Your objective:
Copy out again, unchanged, the listing below from the line that has "The height and width of the screenshot is (924, 1300)." through the line that has "Open Jeff Bezos profile link".

Material for the task:
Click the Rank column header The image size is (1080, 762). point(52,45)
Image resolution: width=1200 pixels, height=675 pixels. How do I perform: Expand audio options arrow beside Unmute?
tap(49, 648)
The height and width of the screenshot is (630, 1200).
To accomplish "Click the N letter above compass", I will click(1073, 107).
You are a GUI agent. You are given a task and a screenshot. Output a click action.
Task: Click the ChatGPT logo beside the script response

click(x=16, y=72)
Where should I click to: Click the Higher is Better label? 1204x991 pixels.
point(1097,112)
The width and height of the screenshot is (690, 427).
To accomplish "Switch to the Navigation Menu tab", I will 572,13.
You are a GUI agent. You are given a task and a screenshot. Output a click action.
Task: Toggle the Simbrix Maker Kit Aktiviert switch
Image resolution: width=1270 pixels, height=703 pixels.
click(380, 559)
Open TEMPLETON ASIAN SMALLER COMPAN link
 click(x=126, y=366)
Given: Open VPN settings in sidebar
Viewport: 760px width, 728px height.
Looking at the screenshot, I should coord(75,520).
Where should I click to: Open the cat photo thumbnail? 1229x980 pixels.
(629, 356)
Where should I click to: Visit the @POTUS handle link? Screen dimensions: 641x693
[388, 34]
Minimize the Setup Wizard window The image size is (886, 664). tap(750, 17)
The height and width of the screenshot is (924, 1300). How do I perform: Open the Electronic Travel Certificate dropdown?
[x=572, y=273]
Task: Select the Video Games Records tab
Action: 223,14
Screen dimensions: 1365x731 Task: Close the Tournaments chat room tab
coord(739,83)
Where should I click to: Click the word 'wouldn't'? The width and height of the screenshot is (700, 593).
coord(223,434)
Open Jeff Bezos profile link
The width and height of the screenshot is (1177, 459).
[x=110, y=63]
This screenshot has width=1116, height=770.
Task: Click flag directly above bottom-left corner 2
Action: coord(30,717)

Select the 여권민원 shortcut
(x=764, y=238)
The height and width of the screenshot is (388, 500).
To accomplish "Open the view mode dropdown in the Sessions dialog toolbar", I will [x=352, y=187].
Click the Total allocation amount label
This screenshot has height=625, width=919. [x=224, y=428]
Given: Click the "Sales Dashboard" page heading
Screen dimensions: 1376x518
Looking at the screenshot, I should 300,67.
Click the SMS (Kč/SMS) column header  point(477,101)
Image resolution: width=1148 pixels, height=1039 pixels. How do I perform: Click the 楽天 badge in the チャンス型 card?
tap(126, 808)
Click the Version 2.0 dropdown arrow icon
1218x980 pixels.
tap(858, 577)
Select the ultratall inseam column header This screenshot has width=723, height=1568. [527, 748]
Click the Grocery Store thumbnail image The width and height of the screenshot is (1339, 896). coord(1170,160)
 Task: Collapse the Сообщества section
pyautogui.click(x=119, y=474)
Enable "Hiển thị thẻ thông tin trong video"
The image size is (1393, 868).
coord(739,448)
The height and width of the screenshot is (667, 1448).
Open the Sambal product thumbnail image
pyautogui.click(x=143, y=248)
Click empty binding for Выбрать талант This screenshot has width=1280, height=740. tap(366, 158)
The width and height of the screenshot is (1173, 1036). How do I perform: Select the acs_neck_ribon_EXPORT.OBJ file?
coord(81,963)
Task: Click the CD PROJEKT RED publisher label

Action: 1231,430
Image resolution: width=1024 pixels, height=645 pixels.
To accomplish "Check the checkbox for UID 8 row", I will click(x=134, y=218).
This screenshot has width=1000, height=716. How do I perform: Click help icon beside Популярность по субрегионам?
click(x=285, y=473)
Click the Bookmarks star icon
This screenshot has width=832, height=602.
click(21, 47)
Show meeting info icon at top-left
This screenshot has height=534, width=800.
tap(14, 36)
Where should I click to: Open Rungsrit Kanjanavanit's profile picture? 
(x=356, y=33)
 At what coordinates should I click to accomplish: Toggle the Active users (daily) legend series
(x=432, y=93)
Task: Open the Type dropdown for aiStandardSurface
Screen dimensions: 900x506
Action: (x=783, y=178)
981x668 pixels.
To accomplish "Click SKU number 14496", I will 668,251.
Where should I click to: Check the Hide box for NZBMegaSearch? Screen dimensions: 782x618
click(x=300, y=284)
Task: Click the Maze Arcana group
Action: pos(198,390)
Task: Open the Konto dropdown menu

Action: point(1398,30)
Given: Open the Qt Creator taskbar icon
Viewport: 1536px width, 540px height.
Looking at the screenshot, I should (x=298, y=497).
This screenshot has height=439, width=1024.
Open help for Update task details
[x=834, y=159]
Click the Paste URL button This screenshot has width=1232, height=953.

Response:
The height and width of the screenshot is (924, 1300). How do I perform: Open the Electronic Travel Certificate dropdown?
[x=572, y=273]
Task: Select the Video Games Records tab
Action: 223,14
Screen dimensions: 1365x731 Task: Close the Tournaments chat room tab
coord(739,83)
Where should I click to: Click the word 'wouldn't'? The width and height of the screenshot is (700, 593).
coord(223,434)
Open Jeff Bezos profile link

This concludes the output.